It’s hard to think of two musical. Genres that would be harder to turn into a crossover performance than Fado and Death Metal. And yet, if you think about it, is it that surprising a combination? They both deal in heavy stuff like death and despair, everyone’s wearing black and it’s all guitar-based (albeit a different kind of guitar). Fado is usually more subtle of course, but could it ever work? Well, here’s Dulce Pontes and Moonspell coming to test the theory at the Play Awards a few days ago.

It starts out with her singing fado and him not really able to keep up, and they go along together for a while, but by the end she’s pretty much reigning supreme over goth metal and he still can’t really keep up. The bit right at the end where he roars and she shrieks, but she can keep up the shrieking about four times as long as he can keep up the roar so he’s just left there staring at heaven from whence God’s vengeance cometh while she’s still belting out the same note. No prisoners taken!

The song they’re singing at the start is “Porque”, from Dulce’s latest album, and it’s based on a poem by Sophia De Mello Breyner Andresen. It’s expressing admiration for another person’s bravery and independence of spirit (“because others wear a mask but you don’t, because others use their virtue to pay for what can’t be forgiven – because others are afraid and you aren’t”) After the beat drops at about the half way mark, they’re onto Moonspell’s “In Tremor Dei“* which is a doom laden song about the 1755 Lisbon Earthquake “Lisbon in flames – a lantern lit, when a city falls another empire arises…” On the face of it, the two songs don’t seem to go well together, but the segue works because of the lyrics: at the end of the second verse of the fado, they sing together “porque os outros se calam mas tu não” – “because others keep quiet but you don’t.” Cue drums, guitar, crowd chanting and first pumping.

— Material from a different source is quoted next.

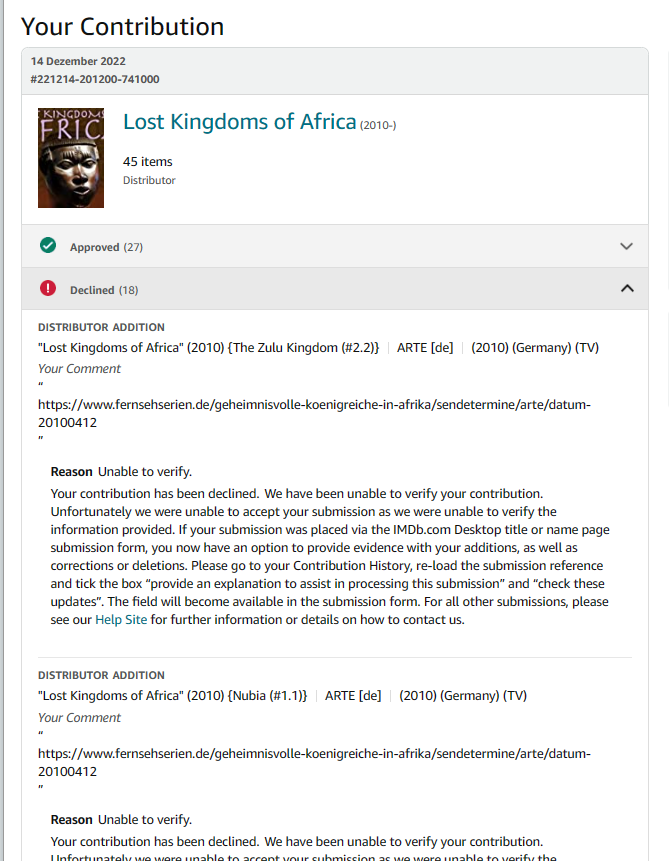669x861 pixels.
Task: Expand the Approved section with its chevron
Action: 627,247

Epic.

There were some other crossovers at the same show, like one between Nenny and Ana Moura, or between Camané, Agir and the Ukrainian Orthodox Choir, all good in their own ways of course, but this one is by far the most epic.

I’ve got tickets to see a Dulce Pontes concert that was delayed from last November to this November and I’m hoping she brings these lads with her now.

*Don’t panic if you’re struggling to translate the title – it’s Latin, not Portuguese!